We all know and love doggie idiosyncrasies. They’re wagging tails, shoelace slobber, puppy eyes when we are trying to eat, and of course, the leg that seems to have a mind of its own when we scratch just the right spot. The spot is different for every dog. Sometimes it’s their belly. Sometimes it’s their rump. For others that spot is their ears or their back. Wherever that spot is, it can throw a leg into spasm. They might kick, or lose balance, or their whole rear end can end up quivering. What is this silly reaction and what does it really mean?

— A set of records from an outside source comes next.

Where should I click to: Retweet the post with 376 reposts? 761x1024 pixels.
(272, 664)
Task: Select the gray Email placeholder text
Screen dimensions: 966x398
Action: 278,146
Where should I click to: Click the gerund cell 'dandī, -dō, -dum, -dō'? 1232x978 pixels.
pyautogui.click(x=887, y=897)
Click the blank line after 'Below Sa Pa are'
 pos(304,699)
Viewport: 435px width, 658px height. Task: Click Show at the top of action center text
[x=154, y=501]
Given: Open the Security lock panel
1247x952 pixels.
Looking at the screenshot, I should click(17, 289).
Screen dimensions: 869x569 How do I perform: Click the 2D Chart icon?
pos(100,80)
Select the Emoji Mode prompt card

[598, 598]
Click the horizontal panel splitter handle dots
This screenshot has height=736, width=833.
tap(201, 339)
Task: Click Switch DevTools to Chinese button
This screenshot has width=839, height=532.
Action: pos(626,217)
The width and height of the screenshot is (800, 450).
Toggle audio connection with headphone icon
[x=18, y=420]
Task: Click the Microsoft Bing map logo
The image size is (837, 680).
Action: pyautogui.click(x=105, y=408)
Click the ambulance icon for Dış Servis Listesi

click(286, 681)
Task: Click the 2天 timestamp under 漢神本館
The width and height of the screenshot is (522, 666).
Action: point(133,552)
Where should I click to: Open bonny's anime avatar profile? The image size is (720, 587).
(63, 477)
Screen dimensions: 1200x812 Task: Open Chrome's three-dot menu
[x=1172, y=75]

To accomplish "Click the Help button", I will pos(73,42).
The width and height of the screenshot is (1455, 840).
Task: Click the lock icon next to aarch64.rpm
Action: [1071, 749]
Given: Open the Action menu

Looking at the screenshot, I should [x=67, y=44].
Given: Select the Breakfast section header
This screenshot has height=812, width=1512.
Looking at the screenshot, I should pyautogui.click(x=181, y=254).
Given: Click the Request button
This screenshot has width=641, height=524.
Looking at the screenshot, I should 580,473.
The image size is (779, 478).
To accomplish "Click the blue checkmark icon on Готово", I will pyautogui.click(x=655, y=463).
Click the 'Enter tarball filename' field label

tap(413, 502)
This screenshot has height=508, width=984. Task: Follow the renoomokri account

We have different names for this rapid kicking reactions. “Oh, we’ve got a thumper,” some might exclaim. Others call it a “schroedering,” tickle button,” “hammer foot,” “sewing machine leg,” and more. It turns out their kicking leg has a not-so-scientific name, the scratch reflex. As suspected, it’s involuntary. The reaction is similar to someone getting tickled and not being able to help but laugh or react. When we hit that spot, wherever it may be, we are activating nerves. It’s a quirk of animal anatomy that itching and scratching can cause nerves to send a signal to another part of the body. And in some cases, we are reaching a spot that our pup can’t sufficiently reach, which gets their leg twitching like they are trying to help. Cats experience something similar. When we scratch their head or rump, and they raise their tail in the air, that is a nerve reaction as well.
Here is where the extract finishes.